Оказалось, что говорил это командир взвода, в котором служит Гильмутинов.
— Напишите о нем. Стоит, чтобы написали про такого. Настоящий комсомолец.
Я еще долго разговаривал с пареньком, расспрашивал его о доме, о родителях, о том, как и где он учился. Ничего в его ответах не было особенного. Все как у миллионов наших молодых ребят — и комсомольцев и некомсомольцев. Правда, он время от времени говорил: «Ну, а как же иначе! Я же комсомолец!» Было в этом бесконечно много общего с недавно слышанным нами: «Ну, а как же мы могли остаться: я ведь пионер, а Витька — октябренок».

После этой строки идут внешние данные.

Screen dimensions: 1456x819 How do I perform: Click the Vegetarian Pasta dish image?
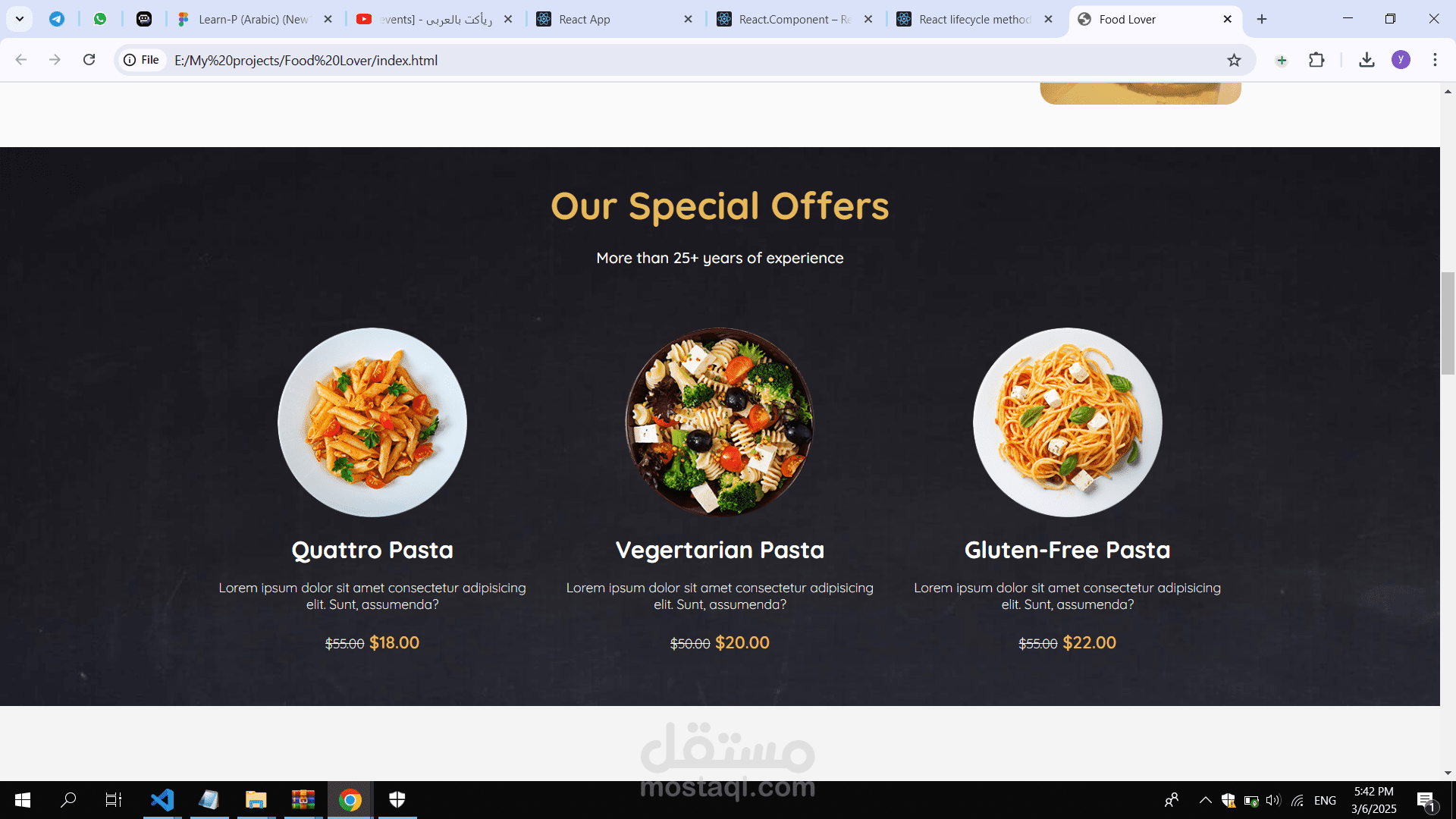720,422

— Девушку жалко, — сказал Гильмутинов на прощание. — Семен-то Макушкин, он ничего, рана небольшая, скоро, сказал, вернется. А она… Плохо у нее. Мучилась очень. Я перевязываю, а ей стыдно. Да и мне стыдно. Вое же снять с нее пришлось. Очень себя ругаю: даже имени не спросил, дурак такой.

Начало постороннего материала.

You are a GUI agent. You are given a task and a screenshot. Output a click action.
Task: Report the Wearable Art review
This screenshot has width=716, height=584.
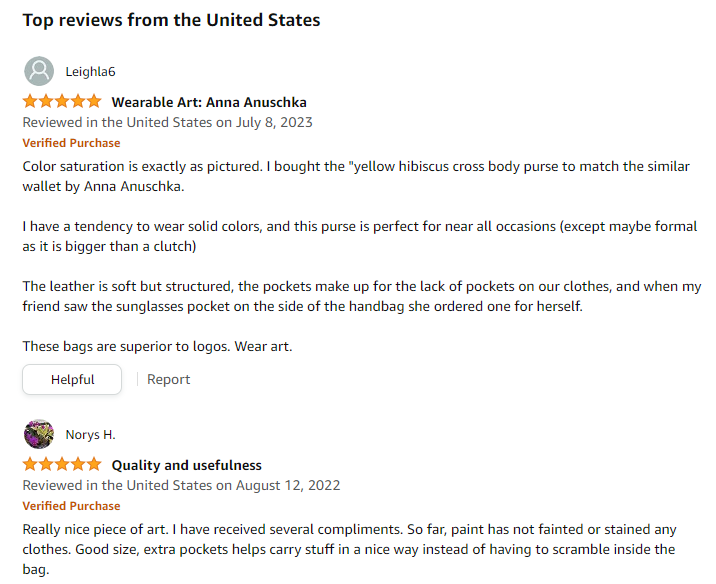168,379
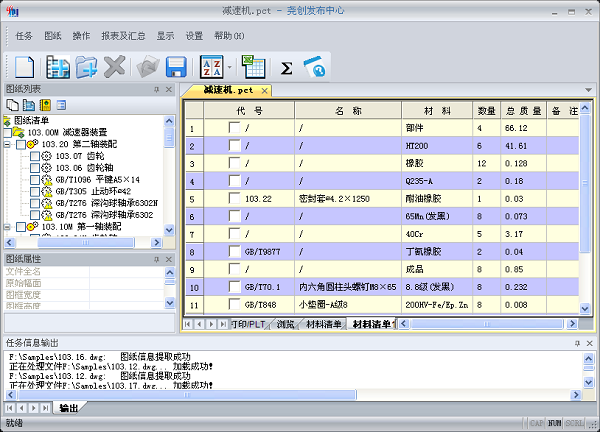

Заночевали мы у пехотинцев. Ночь была тревожная: массированными залпами не слишком уж и далеко били немецкие минометы. Получалось это так, будто бы адский гром перекатывается за лесом из края в край.
Утром полк получил приказ перейти на другое место. Вместе с ним мы вновь выбрались на шоссе Кингисепп — Ленинград. Но уже ни в Кингисепп, ни даже в Ополье и в Лялицы по нему пройти невозможно. Только в сторону Красного Села. Километр за километром дорогу захватывает враг, изо всех сил стремясь к Ленинграду.